I mostly covered the prompts for this post in my last one. I decided I wanted to present at the NSTA area conference in Portland in October 2013. But ever since I visited their site, I have been getting email alerts and am feeling as though I would like to try and attend their western area conference this year in Seattle, with the theme: For All For Now Forever, which I really resonate with.
Unfortunately, my school has no interest in science eduction, and so would not support my attendance, although I think it would be useful to me for planning my presentation for the following year. There is a Serious Play conference in Redmond Washington this fall which I am trying to get my school to support, as I am actively working on the gamification of my current film production course. However, two conferences a couple months apart, and both in Seattle just seems weird.
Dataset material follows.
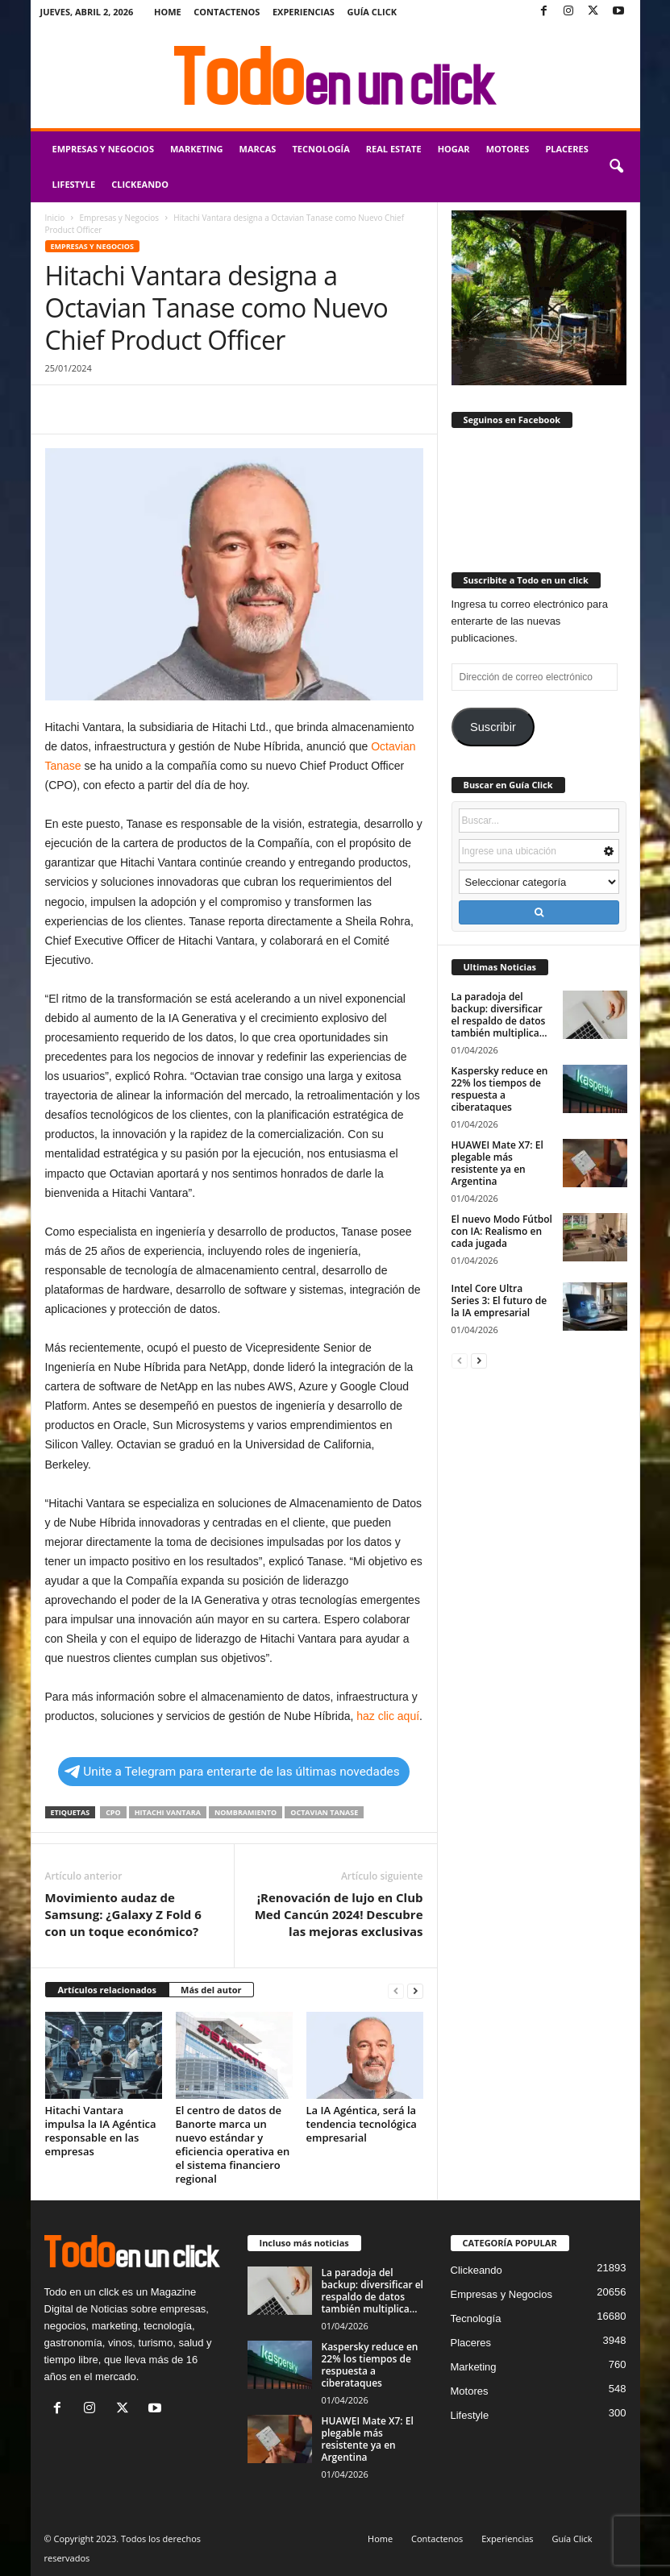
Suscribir (493, 727)
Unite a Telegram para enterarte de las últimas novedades (232, 1771)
Reading about the scientific education community as part of this leadership project, especially with its STEM (Science, Technology, Engineering and Math) fixation, has been highlighting for me the contrast between what I want to do (and what I think is more vitally important) and what the science literacy movement in general is aiming at. From a patriotic, business and economic perspective, we have a significant problem with there being too little interest among American students in working in the STEM fields. This is and will continue to cause us to fall behind in global technology development, which is the center of the emerging modern economy. Granted a big problem worth addressing.
But we have another problem, and that is that people who have no interest in anything STEM, and who moan “b-o-r-i-n-g” whenever anyone like myself talks about science, think of it as this esoteric geekdom, and write it off. In fact, among even among a whole wave of humanities scholars, there has been a movement of scientific criticism that, while sometimes valid, has also fostered an attitude that science is just one of many equally valid world views which has been falsely enshrined by an intellectual oligarchy.
So, I am not so interested in fostering an enthusiasm for STEM careers among gifted students, but in correcting the common misconception among lay folk that science is first, a body of anointed knowledge, and second, a belief system. I believe that it is this general and widespread conventional wisdom that discredits rigorous problem solving, which actually underlays not only our deficit of STEM professionals, but also other more common spiritual deficits in our culture.